# Seeking opera lovers



## PeterNL (Jan 22, 2012)

Hi,

My name is Peter, I am 31 years old and live in the Netherlands. I am a big operafan. I am looking for other opera lovers, to get in touch with. Are you passionate about opera? Maybe even passionate about belcanto? Then let me know!!!

Greetings,

Peter


----------



## ComposerOfAvantGarde (Dec 2, 2011)

Passionate about contemporary opera, baroque opera, classical opera, Benjamin Britten and Wagner. Not so much bel canto or verismo. I also compose operas.


----------



## sospiro (Apr 3, 2010)

Hello Peter & welcome. It's always great to meet new opera fans.

I'm a fan of all Verdi's operas (even the awful ones  ), Bellini, Rossini & Donizetti. In fact most composers whose name ends in 'i'!


----------



## poconoron (Oct 26, 2011)

I am a big fan of the Mozart operas and have dabbled in a few others - Beethoven, Rossini, Wagner..............


----------



## Wehwalt (Jan 21, 2012)

Hello Peter  

Welcome, from a fellow Dutchman . Nice to see another opera fan here again. I am a great opera fan as well, liking both Puccini and Verdi, Wagner, Tchaikovsky, Shostakovich, and many many others .


----------



## GoneBaroque (Jun 16, 2011)

Welcome Peter, I like some Verdi, particularly Don Carlo, Simon Boccanegra, Otello, Falstaff, Macbeth and Aida; Apart from that French, Russian, the Baroque and many of the English Operas rank high on my list. You will find many knowledgeable members and much knowledge here. And the more you give the more you will receive.


----------



## Itullian (Aug 27, 2011)

Bellini's Il Pirata, a lesser known gem. the Gavazzeni is best.


----------



## MAuer (Feb 6, 2011)

Hello, Peter, and welcome! Outside of my obsession with _Fidelio_ ), I probably like the operas of Mozart, Verdi, Donizetti, and Puccini the most. I enjoy Wagner's operas and some of Handel's operas (if I can find versions with tenors or baritones instead of mezzos or countertenors), though I'm not as devoted to these composers as some of our members. But that's one of the nice things about this Forum -- our members represent a wide range of tastes and various levels of experience with opera. It's a great way to share our enthusiasm for this art form -- and for me, it's been a wonderful way to learn more about a whole range of opera-related subjects.


----------



## mamascarlatti (Sep 23, 2009)

Hi Peter, I am a huge opera fan (a bit obsessive actually). I like most opera in the mainstream and some outside it. At them moment my passion is Handel (and this is bel canto too), but I tend to go in cycles so 19th century bel canto might be my next passion, who knows.


----------



## Il_Penseroso (Nov 20, 2010)

A big opera fan here too, Russian operas most of all ! Welcome to forum !


----------



## CountessAdele (Aug 25, 2011)

Hi welcome! You've definately come to the right place! I'm like Sospiro, I love Verdi, Rossini, Donizetti, and Bellini, but I also like Mozart, Tchaikovsky, and Offenbach (I'm obsessed with Les Contes d'Hoffmann right now!).  Who do you like, Peter?


----------



## DBoer (Jun 3, 2019)

Hello Peter,

My name is Dirk and I'm also from the Netherlands  
My current passion is Bizet. I love Carmen, of course, as well as his lesser known opera, Ivan IV. The libretto is quite simple, but the music is beautiful. The influence of Verdi is definitely felt.

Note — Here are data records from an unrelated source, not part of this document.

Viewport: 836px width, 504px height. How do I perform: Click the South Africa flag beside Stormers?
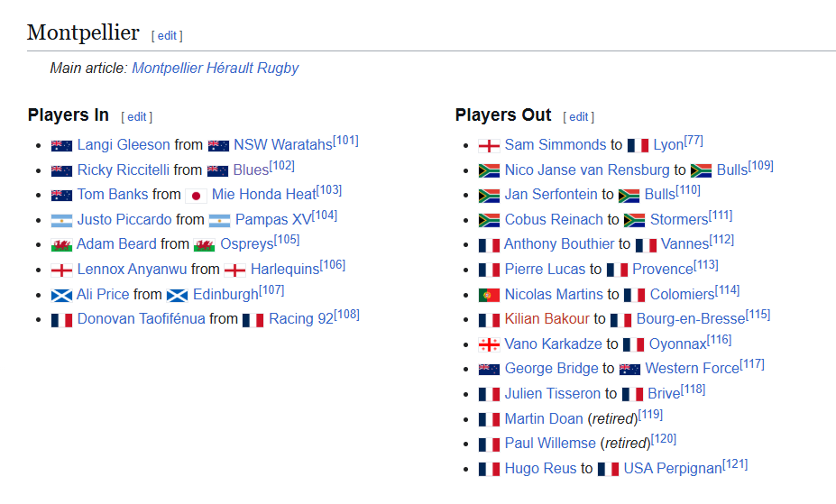635,220
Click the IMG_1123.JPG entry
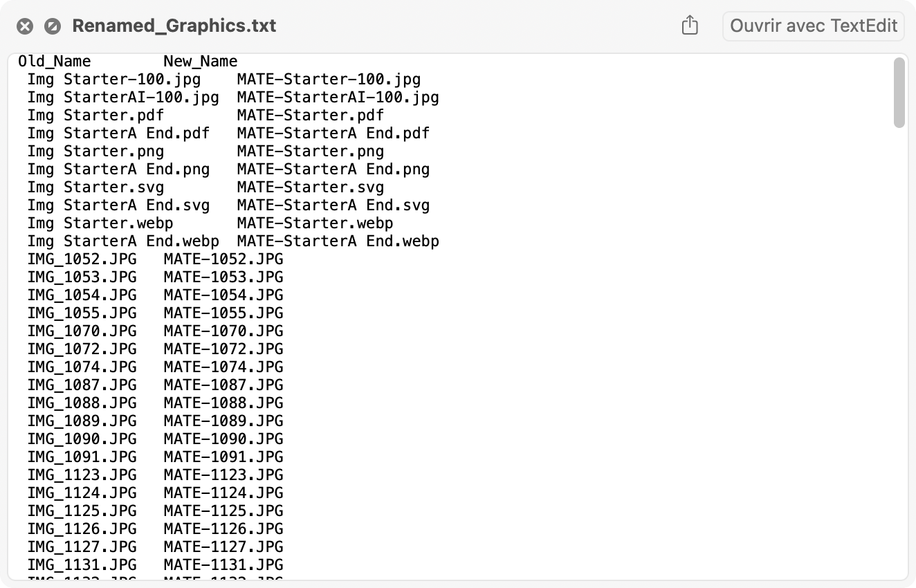Screen dimensions: 916x588 pyautogui.click(x=82, y=475)
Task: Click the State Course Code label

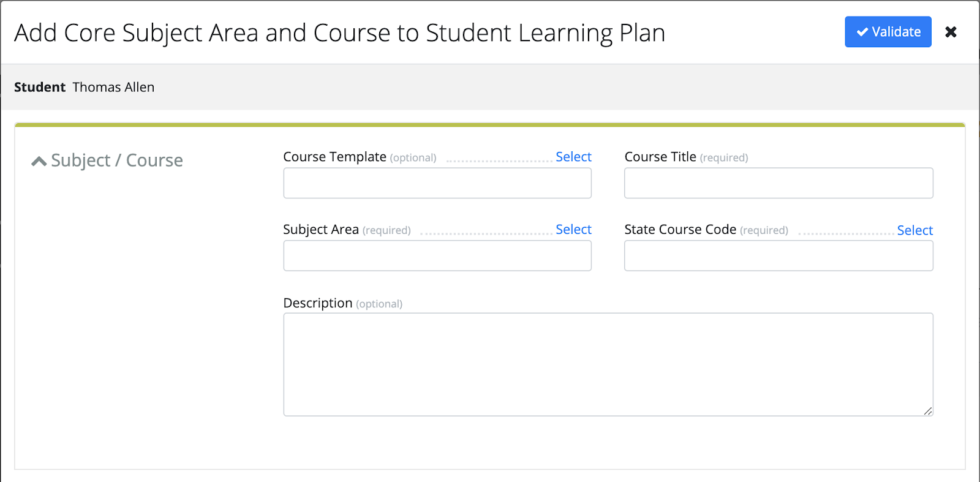Action: 680,230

I would love to talk to you further.


----------



## Don Fatale (Aug 31, 2009)

Hello Dirk

Not much has been heard from Peter since he posted this 7 years ago!

Welcome to the forum. I've enjoyed many visits to the Stopera and of course to the Concertgebouw.


----------



## millionrainbows (Jun 23, 2012)

I like the J.G. Wentworth aria, Call 877-CASH now!


----------



## DavidA (Dec 14, 2012)

Hi. Welcome, though you might get more con belto than bel canto in some of the comments!


----------



## Woodduck (Mar 17, 2014)

It's wise to check the date of an OP before responding to it. 

We may hope that by now Peter has found not just an opera lover but a lover who loves opera.


----------



## Rogerx (Apr 27, 2018)

DBoer said:


> Hello Peter,
> 
> My name is Dirk and I'm also from the Netherlands
> My current passion is Bizet. I love Carmen, of course, as well as his lesser known opera, Ivan IV. The libretto is quite simple, but the music is beautiful. The influence of Verdi is definitely felt.
> ...


https://www.talkclassical.com/opera/


----------



## gellio (Nov 7, 2013)

I'll second this. I am in San Francisco and would love to meet others who share my passion.


----------